##Statistics Seminar##\\ Department of Mathematics and Statistics
^ **DATE:**|Thursday, April 4, 2024 |
^ **TIME:**|1:15pm -- 2:15pm |
^ **LOCATION:**|WH 100E |
^ **SPEAKER:**|Praveen Niranda, Binghamton University |
^ **TITLE:**|Robust estimation for ordinary differential equation models |
\\
**Abstract**
Applied scientists frequently employ ordinary differential equations (ODEs) to model intricate dynamic processes found in various fields such as biology, engineering, and medicine. Estimating ODE parameters from noisy data, particularly in the presence of outliers, poses an intriguing yet challenging task. In this paper, the authors present a robust method to tackle this issue. They represent the dynamic process with a nonparametric function, formulated as a linear combination of basis functions. Estimation of the nonparametric function is achieved through a robust penalized smoothing approach. The penalty term is defined utilizing the parametric ODE model, thereby controlling the smoothness of the nonparametric function while preserving its fidelity to the ODE model. The estimation of basis coefficients and ODE parameters is performed through two nested levels of optimization.
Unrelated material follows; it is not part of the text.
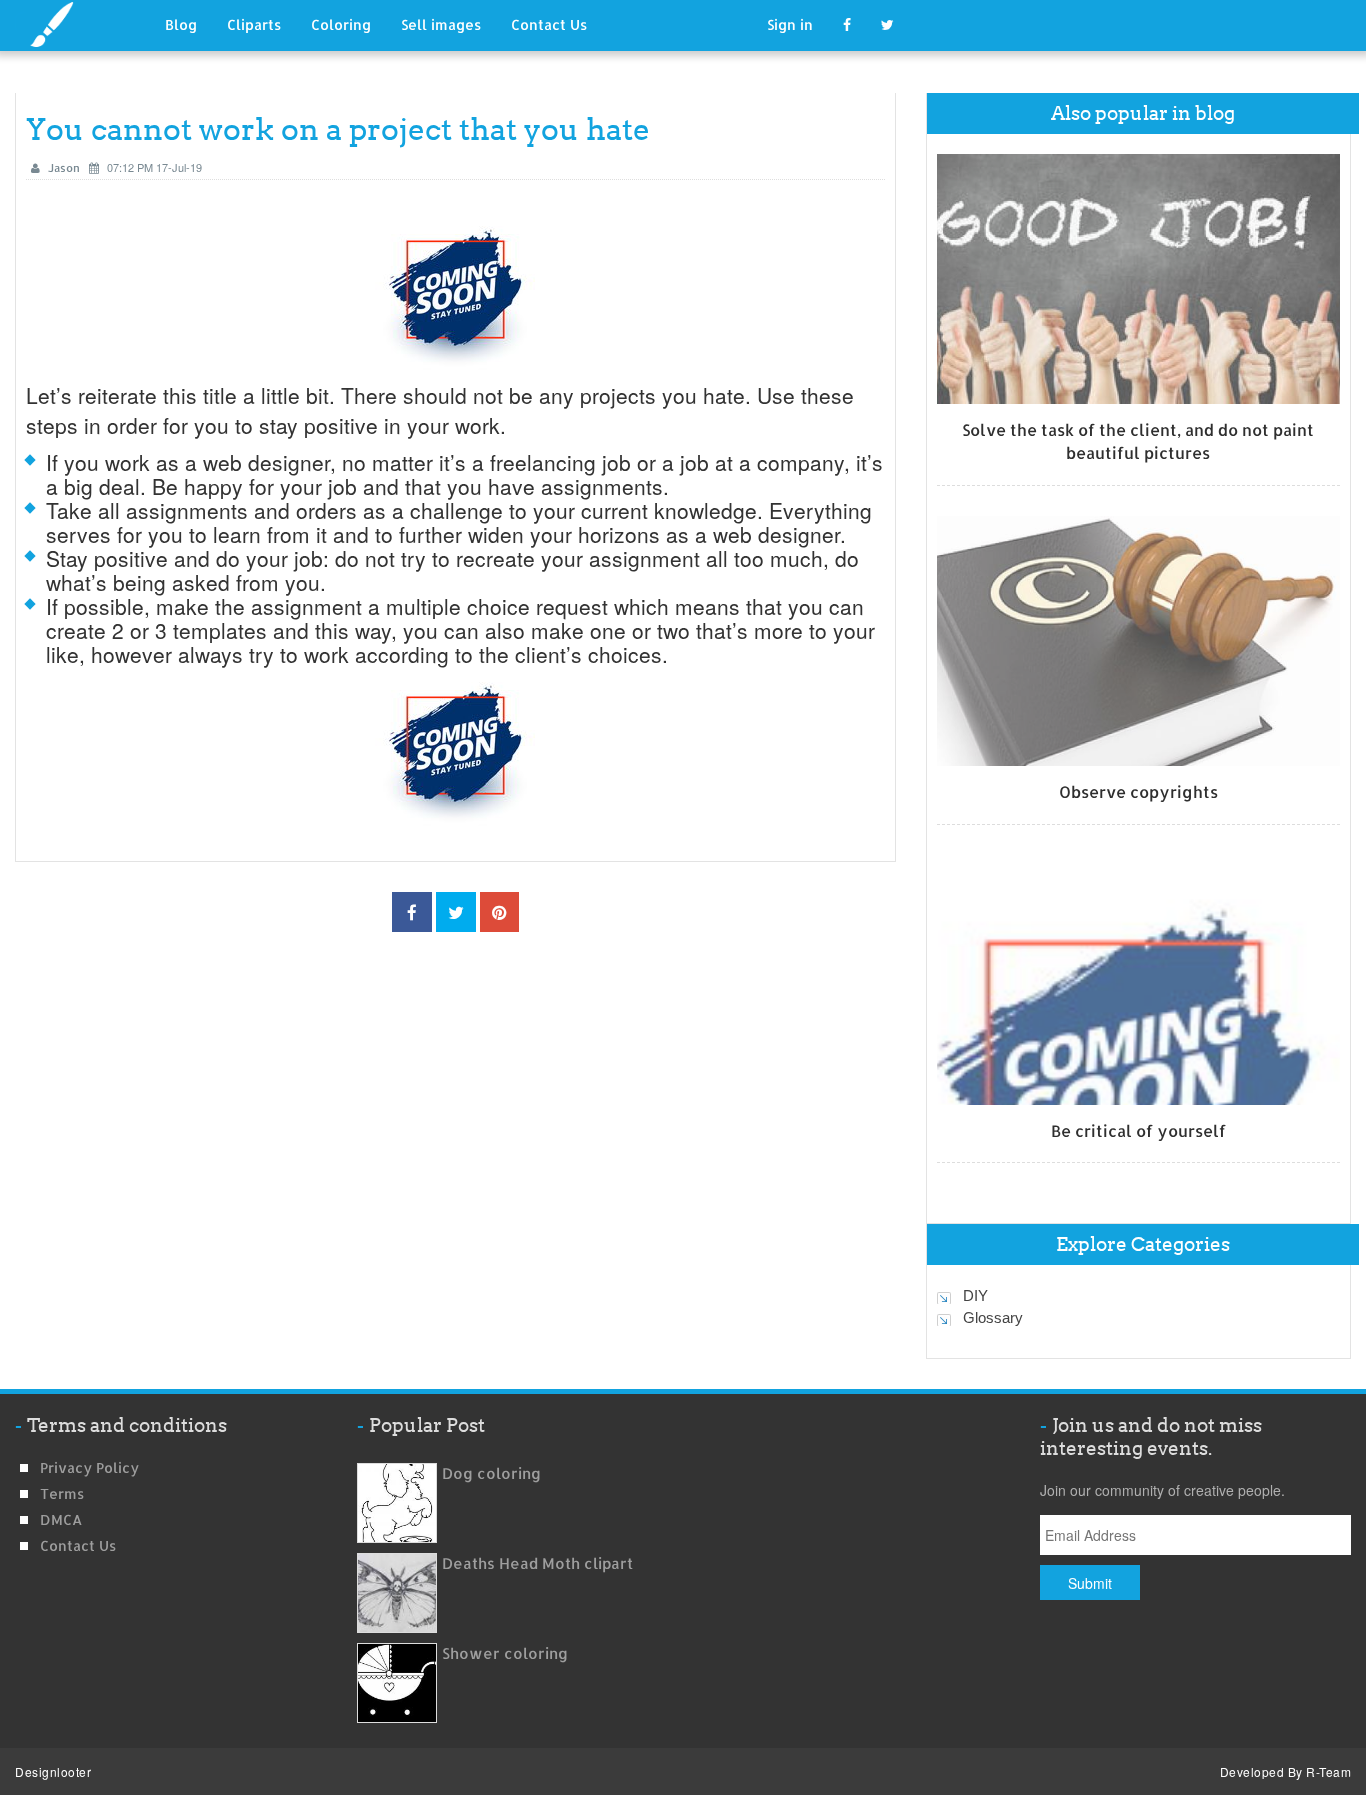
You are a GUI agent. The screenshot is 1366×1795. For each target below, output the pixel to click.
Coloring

Treating coefficient estimates as an implicit function of ODE parameters enables the derivation of analytic gradients for optimization using the implicit function theorem. Simulation studies demonstrate that their robust method yields satisfactory parameter estimates for ODEs from noisy data containing outliers. Furthermore, they showcase the effectiveness of their approach by applying it to estimate parameters for a predator-prey ODE model using real ecological data.